When racing people proclaim such-and-such to be the “world’s best jockey”, or give out an award or ranking (like there is some definable, quantifiable measure of that) there only seems to be three types of fan.
It seems you have to side with Ryan, Hugh or Joao, but what about Zac? And why the need to put a “world’s best” tag on something that isn’t comparable to most other individual sports, anyway?
Two days after Ryan Moore was crowned Longines World’s Best Jockey at a glittering ceremony in Hong Kong, Zac Purton stole the show on the track as he won two of the four international day Group Ones on Aerovelocity and Beauty Only.
The Australian is a master tactician at the top of his game, especially on home turf and surely should be ranked alongside the aforementioned trio – three jockeys that have earned “first-name-only” status to race fans.
The big day gave him an early lead – very early we should add, as in four races out of 100 – in the 2017 World’s Best Jockey Award, but after the meeting Purton admitted he and his Asian-based cohorts had “no chance” of winning the first prize.
There’s no issue with the award, really, in principle at least, just the name of the award and the way the winner is calculated – point-scoring systems just don’t work.
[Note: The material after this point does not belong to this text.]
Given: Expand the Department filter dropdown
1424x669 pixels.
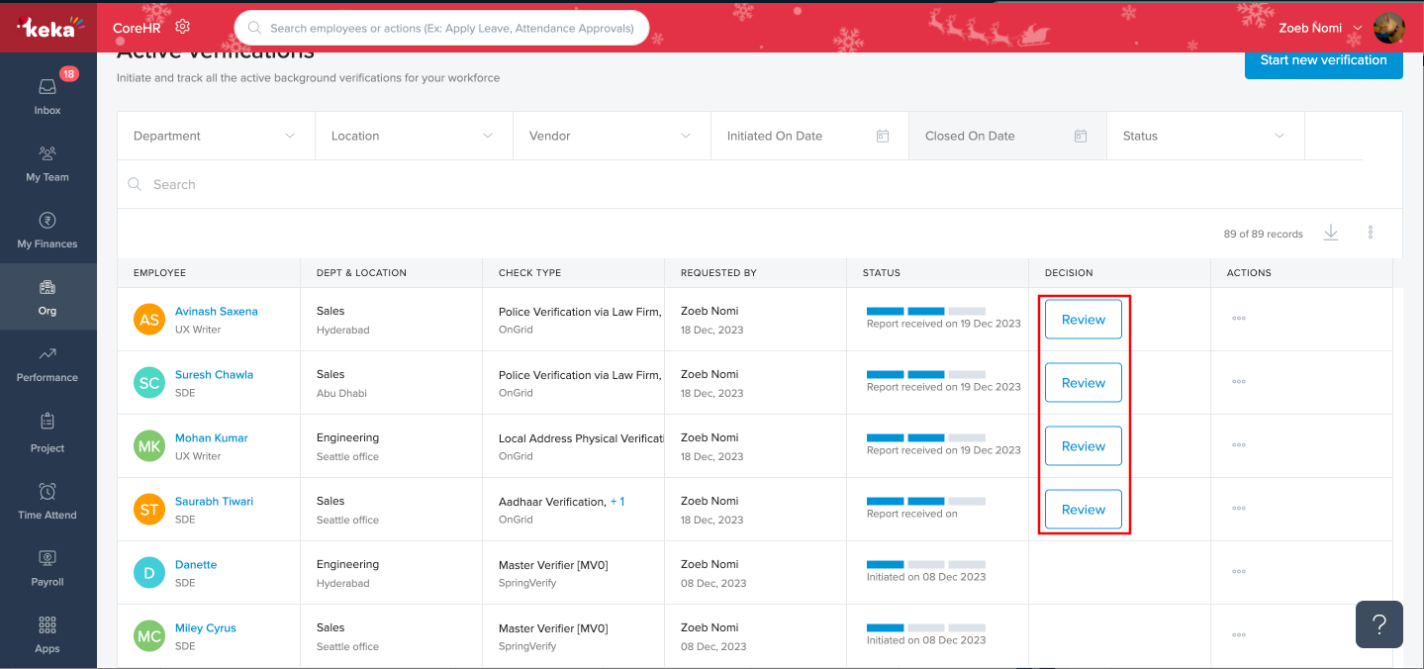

First of all, it’s impossible to categorically rank anybody is the world’s best jockey. When these jockey ranking systems are pushed, the point is often raised that golf and tennis have player rankings, and racing should have too, for the sake of publicity and recognition.
The trouble is that these rankings forget a pretty important factor – it downplays the horses underneath these riders, not to mention the enormous role politics play in the sport.
There are a number of flaws when comparing tennis or golf to racing, it’s just not like-for-like or even like-for-kind-of-like. The only way it would be comparable is if the number one players in the world in tennis and golf got access to equipment far superior to that of most of their competitors. Maybe racing is more like motorsports, especially a highly political circus like Formula One, a sport in which many prodigious talents never even get to compete.
The best riders eventually gravitate to the most powerful stables, align themselves with the biggest trainers and compete in the richest or most prestigious jurisdictions – it doesn’t mean they are the best once they get there. There is far more to being a jockey than riding and plenty of talents have lost rides because of off-track behaviour, poor communication skills or a plain old bad attitude.
Maybe high-ranking players in golf and tennis do have a slight technological advantage over their rivals, but nothing like the disparity the lower-ranking jockey faces when it comes to climbing the ranks.
Riding a 100-1 shot against favourite ridden by Ryan Moore, Hugh Bowman or Joao Moreira is probably akin to playing Roger Federer using the wooden-framed racket stuffed in the bottom of your spare room’s dusty cupboard.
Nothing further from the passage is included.